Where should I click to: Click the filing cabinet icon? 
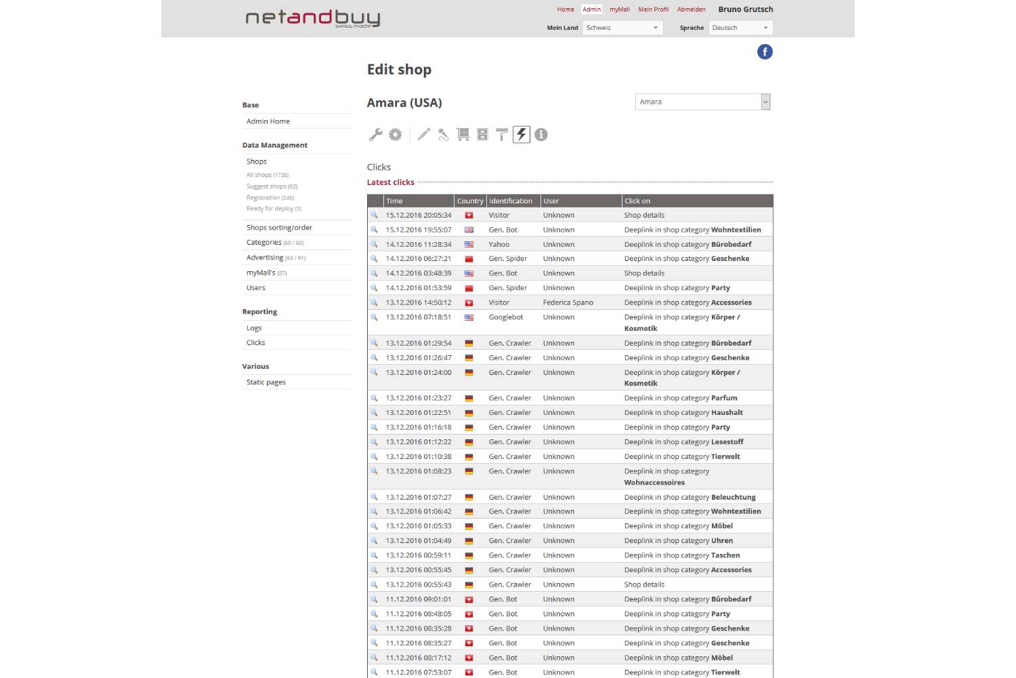click(x=482, y=134)
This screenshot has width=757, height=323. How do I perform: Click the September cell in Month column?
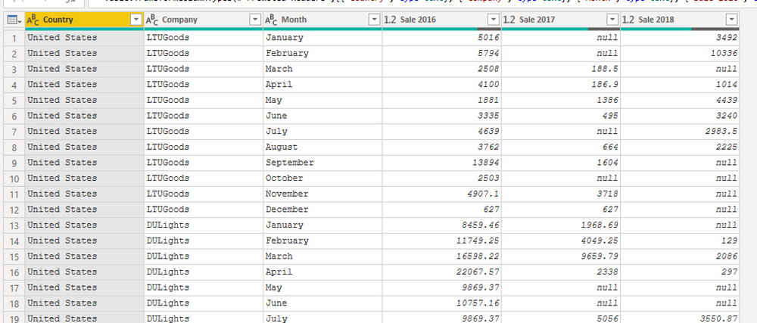[290, 163]
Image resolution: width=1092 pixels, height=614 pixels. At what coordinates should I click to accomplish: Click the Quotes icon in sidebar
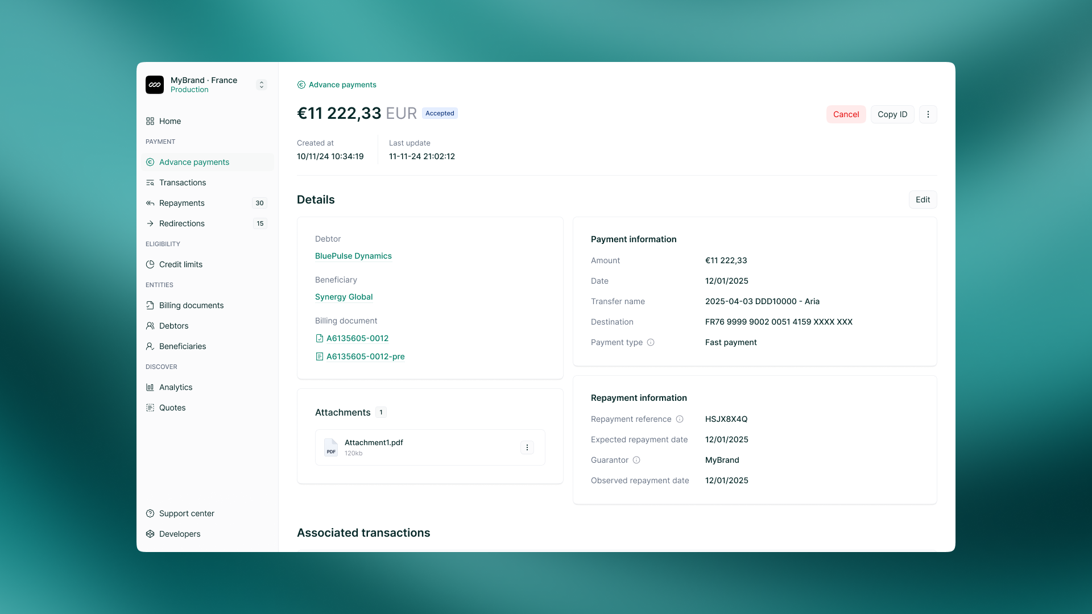tap(150, 408)
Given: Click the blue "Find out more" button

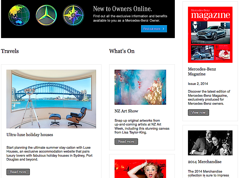Looking at the screenshot, I should point(154,29).
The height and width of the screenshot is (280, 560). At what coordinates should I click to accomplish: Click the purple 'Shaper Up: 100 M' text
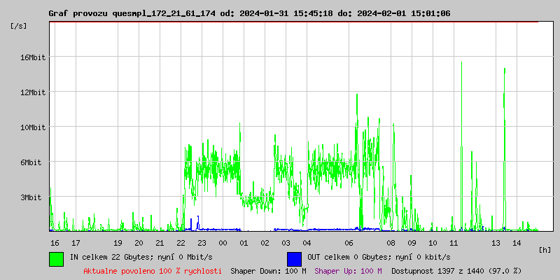coord(348,271)
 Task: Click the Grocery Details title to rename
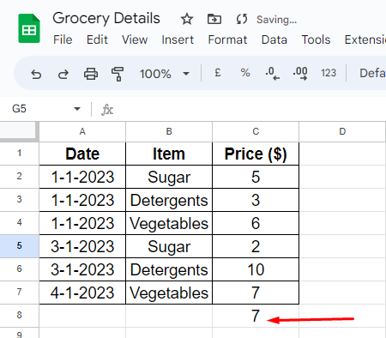pos(106,19)
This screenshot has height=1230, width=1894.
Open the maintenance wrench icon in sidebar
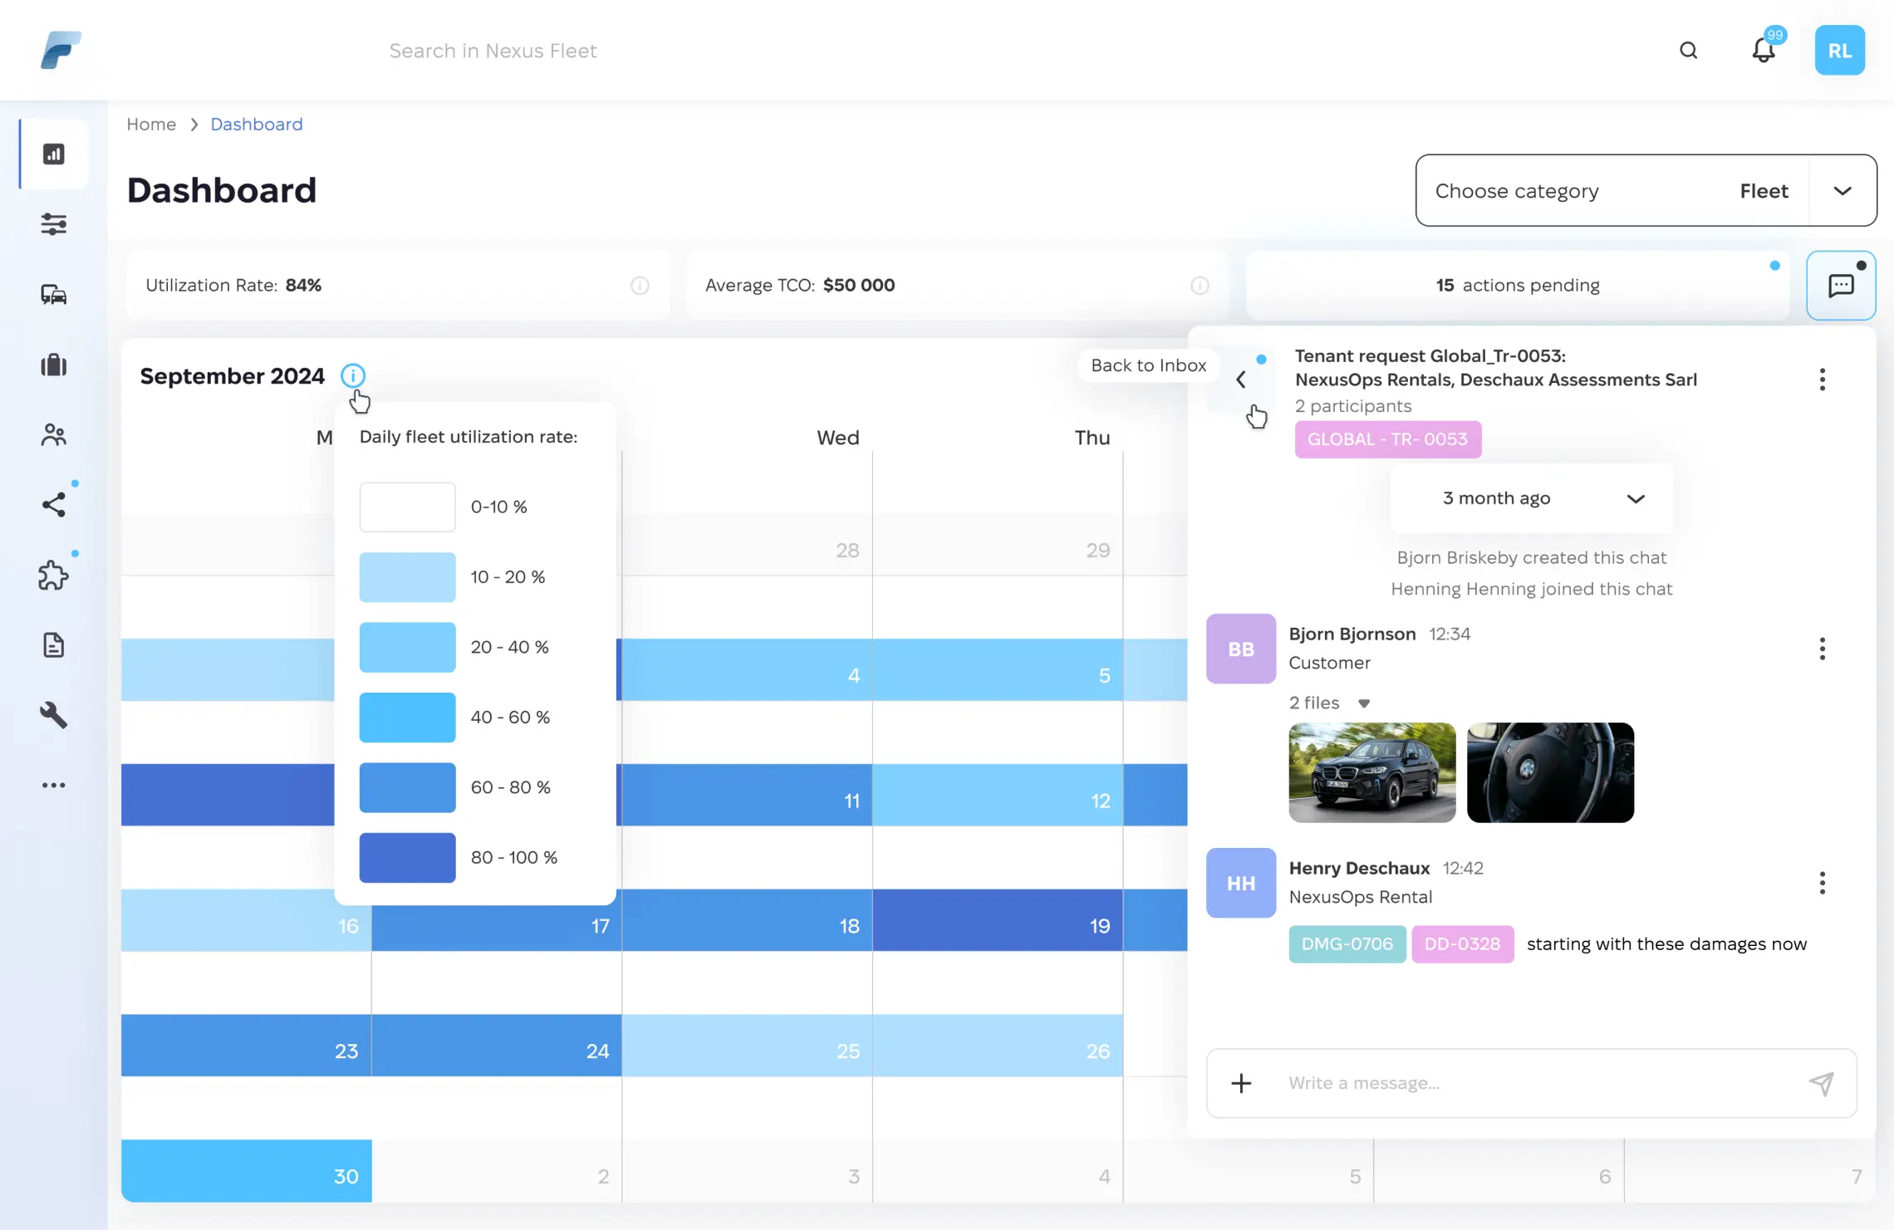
──────
Your objective: How many lines in the material above contain the string "icon"? Reply with the number only.

Solved problem: 3